Ice cubes to Eskimos.
To that list of doomed sales propositions you may now add: etiquette to cell phone yappers.
The Cell Zone is a phoneless phone booth built to give users a quiet place where they can conduct their conversations in private.
Of course, if you’ve ever encountered a member of the target population–on a train, in a restaurant, at a cafe–you’ll appreciate the challenge that Woburn, Mass.-based Cell Zone faces. These people, for the most part, don’t care what they’re saying or who’s hearing them say it.
Undaunted, the three brothers behind the idea — Michael, Tony and Steven Salemi — market manfully on, pitching their product to restaurants, discos, libraries and other locales at either end of the loud-quiet spectrum.
Each Cell Zone retails for $2,400 to $3,500. The makers figure buyers can quickly recoup their cost by selling advertising space inside and outside the mobile-phone booth (though Salemi Industries wants a cut of any ad revenue).

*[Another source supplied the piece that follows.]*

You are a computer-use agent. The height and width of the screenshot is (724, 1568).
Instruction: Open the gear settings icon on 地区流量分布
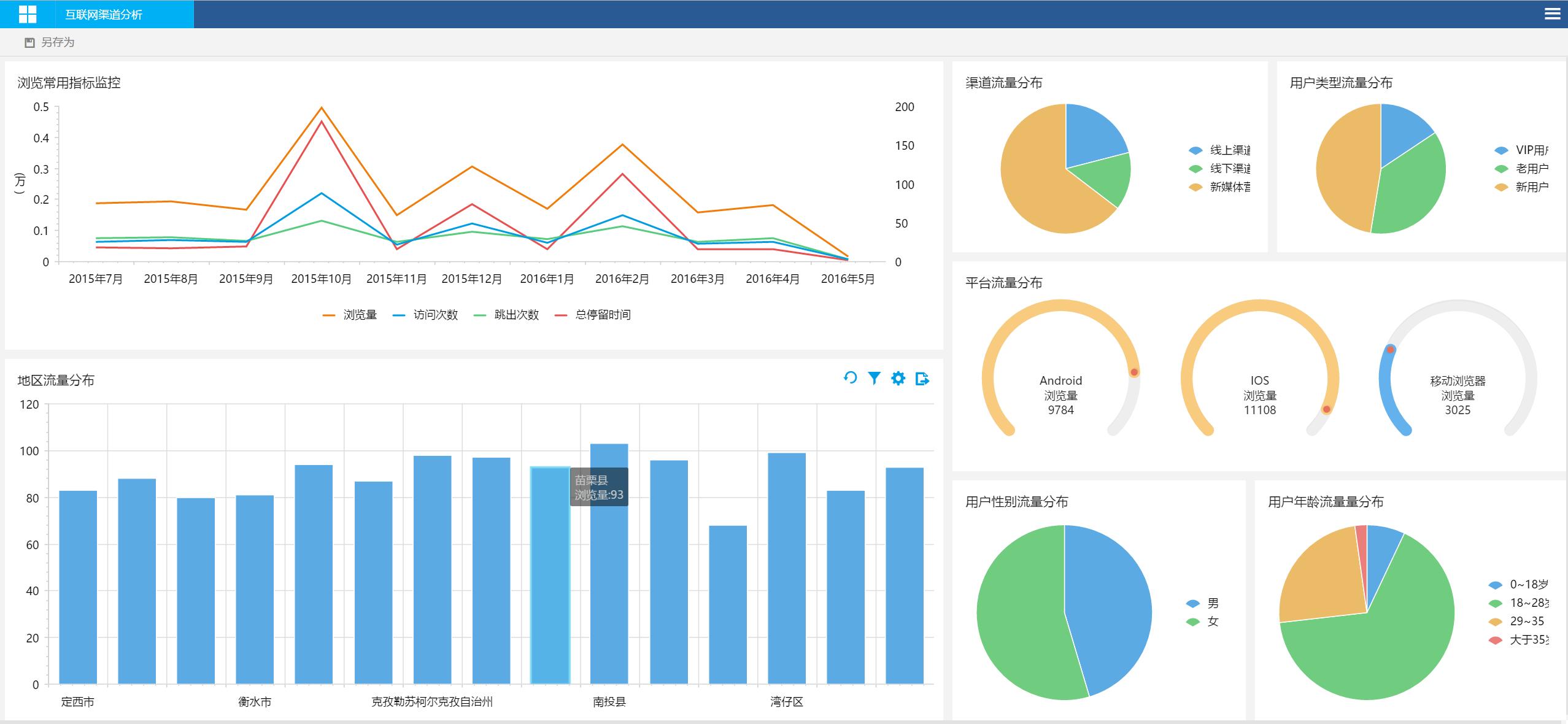(x=898, y=378)
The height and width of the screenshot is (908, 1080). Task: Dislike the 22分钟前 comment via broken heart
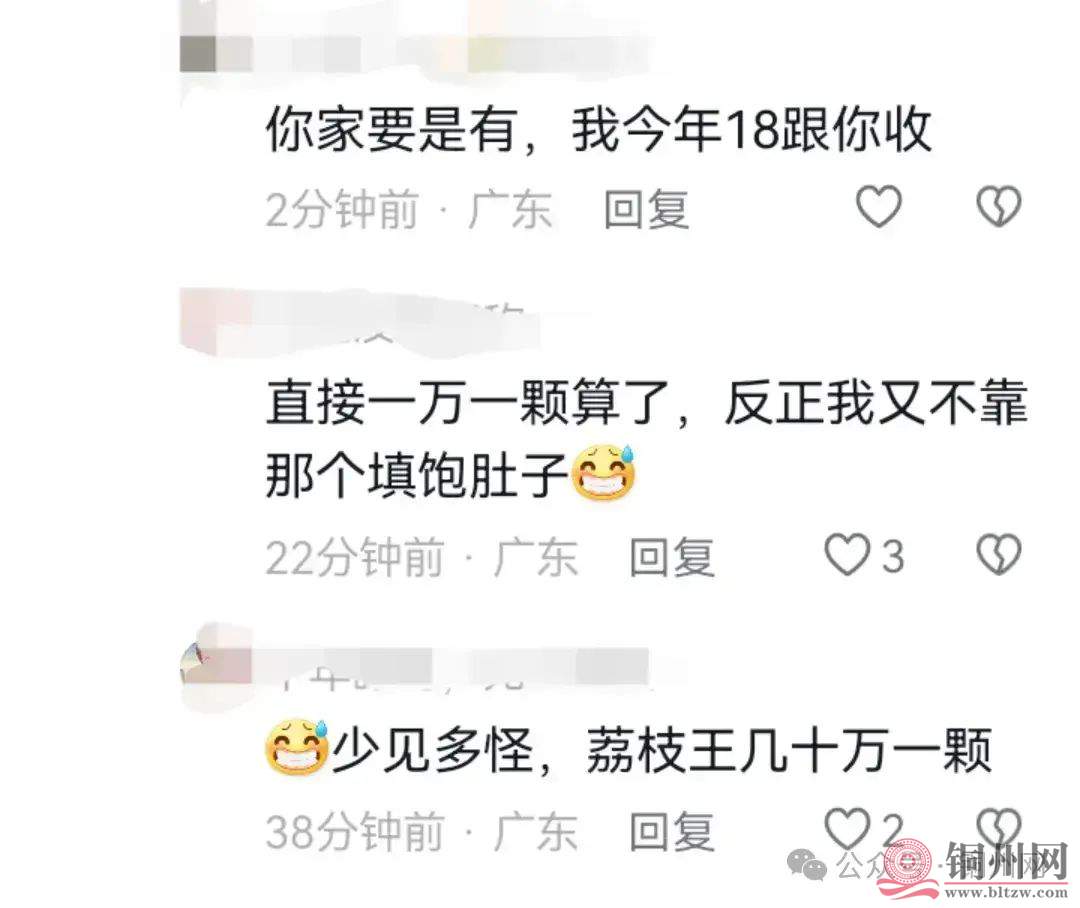click(999, 554)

The Salemis estimate their potential market is at least 750,000. That’s the number of restaurants and nightclubs in the U.S. To fit different decors, the Cell Zone is available in several design motifs, including wood veneer.
But all Cell Zones come with a clear plastic door. “Customers don’t want anything going on inside there” other than conversation, Michael Salemi says.
To which we say: Hey, if you’re going to design a space where people can be rude, why not go all the way?